• Document passage:
┄┄┄┄┄┄┄┄┄┄
Custom Cross-validation Scenarios

Scenario 1: Comparing Preprocessing Strategies

Use cv_generic() to compare different preprocessing pipelines:

# Define two preprocessing strategies
prep1 <- center()                       # Center only
prep2 <- colscale(center(), type = "z") # Center and scale (z-score)

# Fit function that uses PCA with preprocessing
fit_with_prep <- function(train_data, ncomp, preproc) {
  # PCA will handle preprocessing internally
  pca(train_data, ncomp = ncomp, preproc = preproc)
}

# Measure function that handles preprocessing
measure_with_prep <- function(model, test_data) {
  # Project and reconstruct - PCA handles preprocessing automatically
  scores <- project(model, test_data)
┄┄┄┄┄┄┄┄┄┄
• Supplied data:

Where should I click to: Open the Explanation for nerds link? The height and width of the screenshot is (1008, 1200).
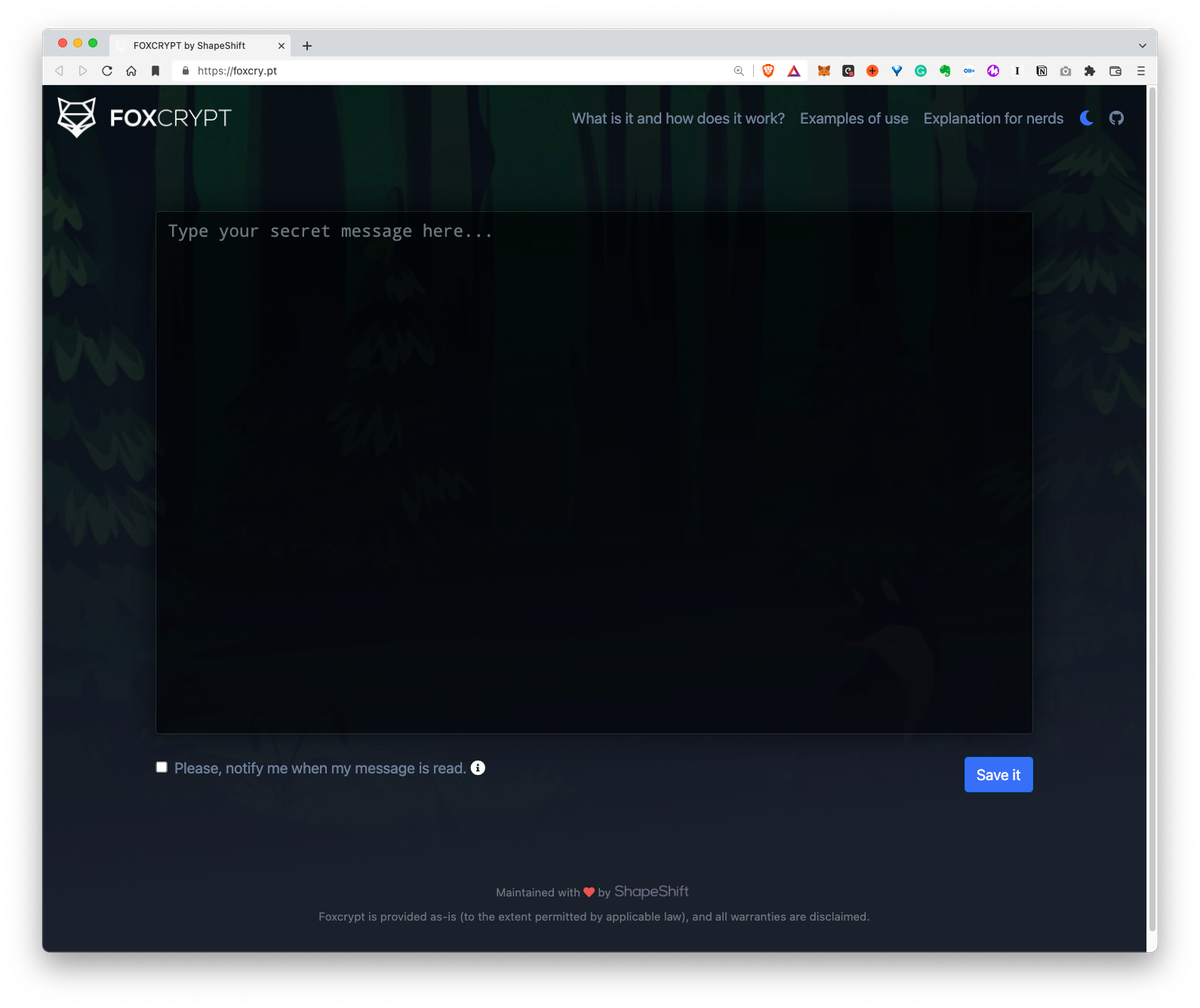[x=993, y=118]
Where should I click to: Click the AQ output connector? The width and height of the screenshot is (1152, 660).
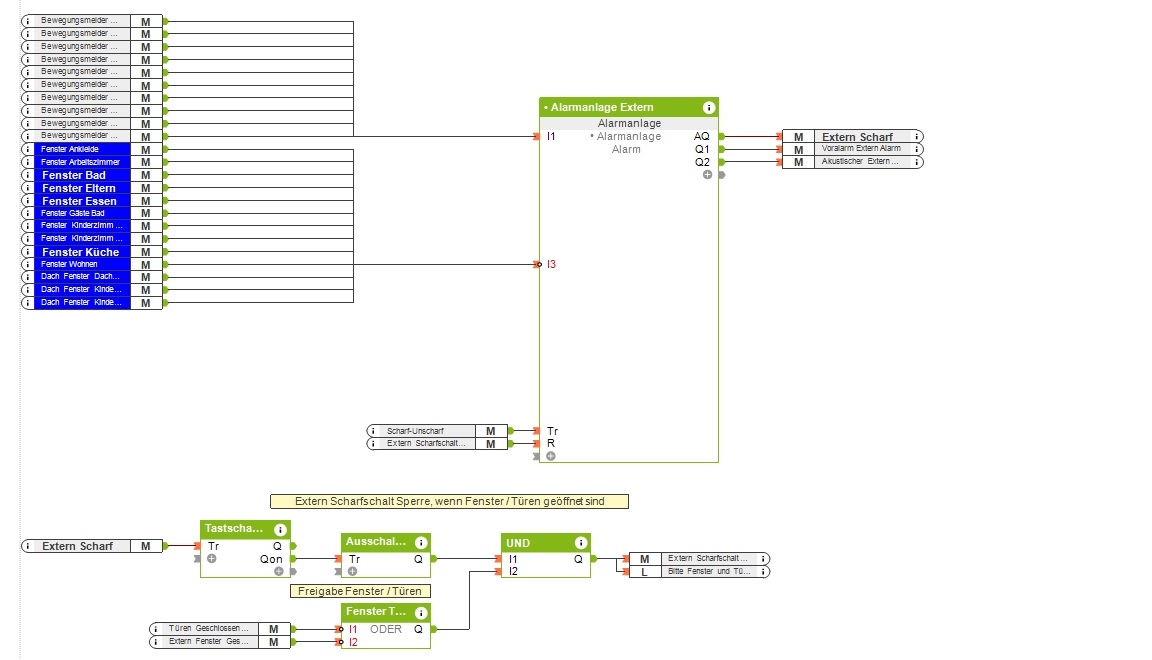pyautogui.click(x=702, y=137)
┄┄┄┄┄┄┄┄┄┄
• Problems to solve:
(a) Answer these questions about the cross-validation passage above, one line each:
(i) Which function does the passage say to use for comparing preprocessing pipelines?
(ii) What does the preprocessing strategy prep2 do to the data?
(iii) Which function does fit_with_prep call on the training data?
(b) Pick up the cross-validation code passage after its last line and continue it.
The lines play no part in this exercise.

• The responses:
(a)
(i) cv_generic()
(ii) It centers and scales the data (z-score).
(iii) pca()

(b)
  recon <- reconstruct(model, scores = scores)

  # Calculate metrics
  measure_reconstruction_error(test_data, recon,
                               metrics = c("rmse", "r2"))
}

# Compare both strategies
cv_prep1 <- cv_generic(
  X, folds,
  .fit_fun = fit_with_prep,
  .measure_fun = measure_with_prep,
  fit_args = list(ncomp = 3, preproc = prep1)
)
#> Warning in value[[3L]](cond): Measuring failed for fold 1: all(dim(Xtrue) ==
#> dim(Xrec)) is not TRUE
#> Warning in value[[3L]](cond): Measuring failed for fold 2: all(dim(Xtrue) ==
#> dim(Xrec)) is not TRUE
#> Warning in value[[3L]](cond): Measuring failed for fold 3: all(dim(Xtrue) ==
#> dim(Xrec)) is not TRUE
#> Warning in value[[3L]](cond): Measuring failed for fold 4: all(dim(Xtrue) ==
#> dim(Xrec)) is not TRUE
#> Warning in value[[3L]](cond): Measuring failed for fold 5: all(dim(Xtrue) ==
#> dim(Xrec)) is not TRUE

cv_prep2 <- cv_generic(
  X, folds,
  .fit_fun = fit_with_prep,
  .measure_fun = measure_with_prep,
  fit_args = list(ncomp = 3, preproc = prep2)
)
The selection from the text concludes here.